I was given a decreasing concave down graph of the integral F(x) from 0-8.

i have to say whether the following are greater then, less then,equal to, or unable to determine each other

1. T (greater then) M
2. T (greater then) R
3. M (less then) S
4. S ? actual integral

where
t=trapazoidal rule
m=midpoint
s=simpson
r=right end points

are these right?
I said you weren't sure with simpsons whether it was greater than or less than the integral so it would be a ?

the others were determined based on increasing/decreasing and concavity

To determine whether one approximation method is greater than, less than, equal to, or unable to determine in relation to another approximation method, we can use the concept of the area under a curve.

1. T (greater than) M: The trapezoidal rule approximates the area under the curve by dividing the interval into trapezoids and summing their areas. The midpoint rule approximates the area under the curve by dividing the interval into rectangles and summing their areas. In general, the trapezoidal rule tends to give a better approximation than the midpoint rule, so T is greater than M.

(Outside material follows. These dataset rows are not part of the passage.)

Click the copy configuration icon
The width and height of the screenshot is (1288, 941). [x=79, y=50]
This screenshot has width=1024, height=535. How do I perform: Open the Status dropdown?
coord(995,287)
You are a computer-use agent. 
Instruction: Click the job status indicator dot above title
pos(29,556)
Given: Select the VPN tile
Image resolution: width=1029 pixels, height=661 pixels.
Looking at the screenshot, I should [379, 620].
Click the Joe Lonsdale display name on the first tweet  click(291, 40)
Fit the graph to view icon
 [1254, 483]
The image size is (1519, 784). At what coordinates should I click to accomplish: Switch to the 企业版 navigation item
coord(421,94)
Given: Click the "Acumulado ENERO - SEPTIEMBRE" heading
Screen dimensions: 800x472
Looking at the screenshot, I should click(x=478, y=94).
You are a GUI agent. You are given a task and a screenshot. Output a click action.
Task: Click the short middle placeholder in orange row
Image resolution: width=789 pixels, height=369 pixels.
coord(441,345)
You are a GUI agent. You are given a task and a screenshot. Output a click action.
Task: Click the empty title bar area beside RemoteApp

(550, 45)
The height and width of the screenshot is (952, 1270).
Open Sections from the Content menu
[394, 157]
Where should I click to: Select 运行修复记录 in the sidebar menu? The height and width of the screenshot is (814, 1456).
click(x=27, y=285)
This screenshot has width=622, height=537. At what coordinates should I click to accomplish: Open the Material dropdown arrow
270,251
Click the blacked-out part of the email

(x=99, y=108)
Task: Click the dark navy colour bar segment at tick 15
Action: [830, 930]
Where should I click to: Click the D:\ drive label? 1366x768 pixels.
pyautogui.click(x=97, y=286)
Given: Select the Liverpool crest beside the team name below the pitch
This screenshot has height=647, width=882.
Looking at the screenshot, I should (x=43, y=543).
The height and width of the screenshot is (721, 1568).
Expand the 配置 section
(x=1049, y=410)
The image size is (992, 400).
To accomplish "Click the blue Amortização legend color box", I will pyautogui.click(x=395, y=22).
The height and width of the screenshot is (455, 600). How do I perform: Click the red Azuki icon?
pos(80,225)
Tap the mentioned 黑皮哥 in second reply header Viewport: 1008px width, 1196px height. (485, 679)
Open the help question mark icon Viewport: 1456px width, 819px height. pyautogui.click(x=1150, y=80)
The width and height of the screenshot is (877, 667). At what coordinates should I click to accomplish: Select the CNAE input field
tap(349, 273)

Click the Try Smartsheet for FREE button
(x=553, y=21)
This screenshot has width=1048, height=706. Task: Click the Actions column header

2. T (greater than) R: The trapezoidal rule approximates the area under the curve by including both the left and right endpoints of each interval. The right endpoint rule approximates the area by considering only the right endpoints. When the graph is decreasing and concave down, the right endpoint rule tends to give an overestimate of the area, while the trapezoidal rule is closer to the actual value. Therefore, T is greater than R.

3. M (less than) S: The midpoint rule approximates the area under the curve by considering the midpoint of each interval. The Simpson's rule approximates the area by using a second-degree polynomial to fit the curve within each interval. The Simpson's rule tends to give a better approximation than the midpoint rule, especially for curves that are not linear. Therefore, M is less than S.

4. S ? actual integral: It can be difficult to determine whether the Simpson's rule is greater than or less than the actual integral for a decreasing concave down curve. Without more specific information about the graph and the function being integrated, it is not possible to accurately determine the relationship between S and the actual integral. Hence, the relationship between S and the actual integral is undetermined.

Remember that these comparisons are general observations based on the properties of the approximation methods under specific conditions. The actual values may vary depending on the specific shape of the graph and the function being integrated.